**Exercise goal:**
The full set of entries should be repeated without a single change.

**Data:**
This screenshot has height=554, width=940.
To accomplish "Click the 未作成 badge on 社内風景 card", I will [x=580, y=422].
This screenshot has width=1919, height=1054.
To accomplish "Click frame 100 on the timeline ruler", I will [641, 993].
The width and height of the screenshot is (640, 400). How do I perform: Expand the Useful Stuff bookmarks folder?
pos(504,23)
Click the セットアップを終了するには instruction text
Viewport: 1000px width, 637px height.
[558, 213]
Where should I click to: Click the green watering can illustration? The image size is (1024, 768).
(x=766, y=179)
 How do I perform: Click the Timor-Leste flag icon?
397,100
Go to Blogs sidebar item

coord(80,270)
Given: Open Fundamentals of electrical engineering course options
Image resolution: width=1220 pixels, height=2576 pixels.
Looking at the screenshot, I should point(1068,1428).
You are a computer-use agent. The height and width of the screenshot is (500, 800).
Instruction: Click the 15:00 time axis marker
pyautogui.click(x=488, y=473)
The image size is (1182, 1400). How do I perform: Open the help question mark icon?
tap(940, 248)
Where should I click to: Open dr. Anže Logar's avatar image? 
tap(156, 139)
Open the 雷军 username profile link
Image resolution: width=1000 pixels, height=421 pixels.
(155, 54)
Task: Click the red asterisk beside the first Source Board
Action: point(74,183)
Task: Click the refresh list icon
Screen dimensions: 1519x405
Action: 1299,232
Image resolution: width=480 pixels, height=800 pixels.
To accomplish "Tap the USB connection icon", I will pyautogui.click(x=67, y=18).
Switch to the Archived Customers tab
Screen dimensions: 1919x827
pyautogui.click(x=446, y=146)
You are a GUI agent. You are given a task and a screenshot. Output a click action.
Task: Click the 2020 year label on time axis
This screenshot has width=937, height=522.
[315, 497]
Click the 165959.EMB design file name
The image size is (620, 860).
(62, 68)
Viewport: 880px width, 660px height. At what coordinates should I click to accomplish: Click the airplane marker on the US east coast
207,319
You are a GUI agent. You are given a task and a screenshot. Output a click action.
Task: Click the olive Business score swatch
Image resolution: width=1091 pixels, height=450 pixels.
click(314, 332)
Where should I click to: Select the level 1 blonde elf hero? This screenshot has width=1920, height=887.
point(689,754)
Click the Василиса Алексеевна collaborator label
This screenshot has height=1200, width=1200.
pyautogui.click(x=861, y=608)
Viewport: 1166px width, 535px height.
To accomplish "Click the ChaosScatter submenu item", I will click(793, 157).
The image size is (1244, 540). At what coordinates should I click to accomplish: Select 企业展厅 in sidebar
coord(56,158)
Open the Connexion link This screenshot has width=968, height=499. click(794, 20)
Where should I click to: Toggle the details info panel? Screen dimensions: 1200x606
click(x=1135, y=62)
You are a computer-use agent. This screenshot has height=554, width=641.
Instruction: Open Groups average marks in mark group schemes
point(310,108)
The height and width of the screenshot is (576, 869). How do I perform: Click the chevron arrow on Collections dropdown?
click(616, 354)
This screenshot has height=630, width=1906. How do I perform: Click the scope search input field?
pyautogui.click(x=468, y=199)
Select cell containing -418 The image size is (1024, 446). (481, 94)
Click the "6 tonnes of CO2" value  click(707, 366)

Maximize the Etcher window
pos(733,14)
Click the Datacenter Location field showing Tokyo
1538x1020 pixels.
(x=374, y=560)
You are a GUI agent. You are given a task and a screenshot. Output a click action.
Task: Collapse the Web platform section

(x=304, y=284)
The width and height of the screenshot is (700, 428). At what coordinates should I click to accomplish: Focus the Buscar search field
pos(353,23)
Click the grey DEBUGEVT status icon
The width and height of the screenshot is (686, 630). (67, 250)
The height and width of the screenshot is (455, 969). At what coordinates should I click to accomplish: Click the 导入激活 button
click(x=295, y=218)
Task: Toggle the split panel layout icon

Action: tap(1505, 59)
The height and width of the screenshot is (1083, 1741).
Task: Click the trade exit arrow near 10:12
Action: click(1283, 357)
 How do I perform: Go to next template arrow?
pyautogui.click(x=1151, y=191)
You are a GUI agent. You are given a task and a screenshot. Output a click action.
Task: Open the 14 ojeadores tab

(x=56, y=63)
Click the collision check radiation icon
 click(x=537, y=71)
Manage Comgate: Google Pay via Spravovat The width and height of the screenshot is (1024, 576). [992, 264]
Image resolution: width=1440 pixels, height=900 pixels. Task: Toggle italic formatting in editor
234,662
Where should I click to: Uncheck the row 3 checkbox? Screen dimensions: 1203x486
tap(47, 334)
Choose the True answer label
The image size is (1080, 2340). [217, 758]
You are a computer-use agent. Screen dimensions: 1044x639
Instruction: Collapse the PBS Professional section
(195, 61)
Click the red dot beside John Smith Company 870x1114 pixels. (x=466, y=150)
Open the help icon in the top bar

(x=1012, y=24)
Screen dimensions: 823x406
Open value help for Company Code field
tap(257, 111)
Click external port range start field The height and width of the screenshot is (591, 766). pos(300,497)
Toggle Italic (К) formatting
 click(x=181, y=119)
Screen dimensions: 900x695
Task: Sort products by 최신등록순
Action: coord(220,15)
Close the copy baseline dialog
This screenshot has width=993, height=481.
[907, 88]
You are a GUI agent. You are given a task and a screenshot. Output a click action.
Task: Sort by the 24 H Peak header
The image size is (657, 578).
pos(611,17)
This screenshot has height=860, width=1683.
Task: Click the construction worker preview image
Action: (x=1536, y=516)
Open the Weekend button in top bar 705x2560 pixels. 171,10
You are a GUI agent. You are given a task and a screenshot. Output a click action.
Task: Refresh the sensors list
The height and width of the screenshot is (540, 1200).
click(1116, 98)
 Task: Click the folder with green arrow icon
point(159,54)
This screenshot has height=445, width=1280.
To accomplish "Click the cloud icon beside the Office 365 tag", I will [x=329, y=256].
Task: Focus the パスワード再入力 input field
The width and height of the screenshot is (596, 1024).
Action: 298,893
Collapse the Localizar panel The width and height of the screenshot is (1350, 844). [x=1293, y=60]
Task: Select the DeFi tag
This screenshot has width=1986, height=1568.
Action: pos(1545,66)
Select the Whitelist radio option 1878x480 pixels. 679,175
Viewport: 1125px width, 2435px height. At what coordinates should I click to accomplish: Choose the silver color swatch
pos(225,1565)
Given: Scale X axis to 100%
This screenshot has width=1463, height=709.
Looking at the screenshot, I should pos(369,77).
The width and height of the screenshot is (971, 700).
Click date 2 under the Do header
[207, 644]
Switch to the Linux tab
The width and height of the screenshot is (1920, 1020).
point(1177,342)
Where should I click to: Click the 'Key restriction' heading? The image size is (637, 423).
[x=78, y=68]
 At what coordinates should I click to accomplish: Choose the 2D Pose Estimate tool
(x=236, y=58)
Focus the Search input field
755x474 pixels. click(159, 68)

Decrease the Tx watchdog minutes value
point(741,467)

**Output of the task:**
This screenshot has height=554, width=940.
To accomplish "Click the 未作成 badge on 社内風景 card", I will [x=580, y=422].
This screenshot has width=1919, height=1054.
To accomplish "Click frame 100 on the timeline ruler", I will [641, 993].
The width and height of the screenshot is (640, 400). How do I perform: Expand the Useful Stuff bookmarks folder?
pos(504,23)
Click the セットアップを終了するには instruction text
Viewport: 1000px width, 637px height.
[558, 213]
Where should I click to: Click the green watering can illustration? The image size is (1024, 768).
(x=766, y=179)
 How do I perform: Click the Timor-Leste flag icon?
397,100
Go to Blogs sidebar item

coord(80,270)
Given: Open Fundamentals of electrical engineering course options
Image resolution: width=1220 pixels, height=2576 pixels.
Looking at the screenshot, I should point(1068,1428).
You are a computer-use agent. The height and width of the screenshot is (500, 800).
Instruction: Click the 15:00 time axis marker
pyautogui.click(x=488, y=473)
The image size is (1182, 1400). How do I perform: Open the help question mark icon?
tap(940, 248)
Where should I click to: Open dr. Anže Logar's avatar image? 
tap(156, 139)
Open the 雷军 username profile link
Image resolution: width=1000 pixels, height=421 pixels.
(155, 54)
Task: Click the red asterisk beside the first Source Board
Action: point(74,183)
Task: Click the refresh list icon
Screen dimensions: 1519x405
Action: 1299,232
Image resolution: width=480 pixels, height=800 pixels.
To accomplish "Tap the USB connection icon", I will pyautogui.click(x=67, y=18).
Switch to the Archived Customers tab
Screen dimensions: 1919x827
pyautogui.click(x=446, y=146)
You are a GUI agent. You are given a task and a screenshot. Output a click action.
Task: Click the 2020 year label on time axis
This screenshot has width=937, height=522.
[315, 497]
Click the 165959.EMB design file name
The image size is (620, 860).
(62, 68)
Viewport: 880px width, 660px height. At what coordinates should I click to accomplish: Click the airplane marker on the US east coast
207,319
You are a GUI agent. You are given a task and a screenshot. Output a click action.
Task: Click the olive Business score swatch
Image resolution: width=1091 pixels, height=450 pixels.
click(314, 332)
Where should I click to: Select the level 1 blonde elf hero? This screenshot has width=1920, height=887.
point(689,754)
Click the Василиса Алексеевна collaborator label
This screenshot has height=1200, width=1200.
pyautogui.click(x=861, y=608)
Viewport: 1166px width, 535px height.
To accomplish "Click the ChaosScatter submenu item", I will click(793, 157).
The image size is (1244, 540). At what coordinates should I click to accomplish: Select 企业展厅 in sidebar
coord(56,158)
Open the Connexion link This screenshot has width=968, height=499. click(794, 20)
Where should I click to: Toggle the details info panel? Screen dimensions: 1200x606
click(x=1135, y=62)
You are a computer-use agent. This screenshot has height=554, width=641.
Instruction: Open Groups average marks in mark group schemes
point(310,108)
The height and width of the screenshot is (576, 869). How do I perform: Click the chevron arrow on Collections dropdown?
click(616, 354)
This screenshot has height=630, width=1906. How do I perform: Click the scope search input field?
pyautogui.click(x=468, y=199)
Select cell containing -418 The image size is (1024, 446). (481, 94)
Click the "6 tonnes of CO2" value  click(707, 366)

Maximize the Etcher window
pos(733,14)
Click the Datacenter Location field showing Tokyo
1538x1020 pixels.
(x=374, y=560)
You are a GUI agent. You are given a task and a screenshot. Output a click action.
Task: Collapse the Web platform section

(x=304, y=284)
The width and height of the screenshot is (700, 428). At what coordinates should I click to accomplish: Focus the Buscar search field
pos(353,23)
Click the grey DEBUGEVT status icon
The width and height of the screenshot is (686, 630). (67, 250)
The height and width of the screenshot is (455, 969). At what coordinates should I click to accomplish: Click the 导入激活 button
click(x=295, y=218)
Task: Toggle the split panel layout icon

Action: tap(1505, 59)
The height and width of the screenshot is (1083, 1741).
Task: Click the trade exit arrow near 10:12
Action: click(1283, 357)
 How do I perform: Go to next template arrow?
pyautogui.click(x=1151, y=191)
You are a GUI agent. You are given a task and a screenshot. Output a click action.
Task: Open the 14 ojeadores tab

(x=56, y=63)
Click the collision check radiation icon
 click(x=537, y=71)
Manage Comgate: Google Pay via Spravovat The width and height of the screenshot is (1024, 576). [992, 264]
Image resolution: width=1440 pixels, height=900 pixels. Task: Toggle italic formatting in editor
234,662
Where should I click to: Uncheck the row 3 checkbox? Screen dimensions: 1203x486
tap(47, 334)
Choose the True answer label
The image size is (1080, 2340). [217, 758]
You are a computer-use agent. Screen dimensions: 1044x639
Instruction: Collapse the PBS Professional section
(195, 61)
Click the red dot beside John Smith Company 870x1114 pixels. (x=466, y=150)
Open the help icon in the top bar

(x=1012, y=24)
Screen dimensions: 823x406
Open value help for Company Code field
tap(257, 111)
Click external port range start field The height and width of the screenshot is (591, 766). pos(300,497)
Toggle Italic (К) formatting
 click(x=181, y=119)
Screen dimensions: 900x695
Task: Sort products by 최신등록순
Action: coord(220,15)
Close the copy baseline dialog
This screenshot has width=993, height=481.
[907, 88]
You are a GUI agent. You are given a task and a screenshot. Output a click action.
Task: Sort by the 24 H Peak header
The image size is (657, 578).
pos(611,17)
This screenshot has height=860, width=1683.
Task: Click the construction worker preview image
Action: (x=1536, y=516)
Open the Weekend button in top bar 705x2560 pixels. 171,10
You are a GUI agent. You are given a task and a screenshot. Output a click action.
Task: Refresh the sensors list
The height and width of the screenshot is (540, 1200).
click(1116, 98)
 Task: Click the folder with green arrow icon
point(159,54)
This screenshot has height=445, width=1280.
To accomplish "Click the cloud icon beside the Office 365 tag", I will [x=329, y=256].
Task: Focus the パスワード再入力 input field
The width and height of the screenshot is (596, 1024).
Action: 298,893
Collapse the Localizar panel The width and height of the screenshot is (1350, 844). [x=1293, y=60]
Task: Select the DeFi tag
This screenshot has width=1986, height=1568.
Action: pos(1545,66)
Select the Whitelist radio option 1878x480 pixels. 679,175
Viewport: 1125px width, 2435px height. At what coordinates should I click to accomplish: Choose the silver color swatch
pos(225,1565)
Given: Scale X axis to 100%
This screenshot has width=1463, height=709.
Looking at the screenshot, I should pos(369,77).
The width and height of the screenshot is (971, 700).
Click date 2 under the Do header
[207, 644]
Switch to the Linux tab
The width and height of the screenshot is (1920, 1020).
point(1177,342)
Where should I click to: Click the 'Key restriction' heading? The image size is (637, 423).
[x=78, y=68]
 At what coordinates should I click to accomplish: Choose the 2D Pose Estimate tool
(x=236, y=58)
Focus the Search input field
755x474 pixels. click(159, 68)

Decrease the Tx watchdog minutes value
point(741,467)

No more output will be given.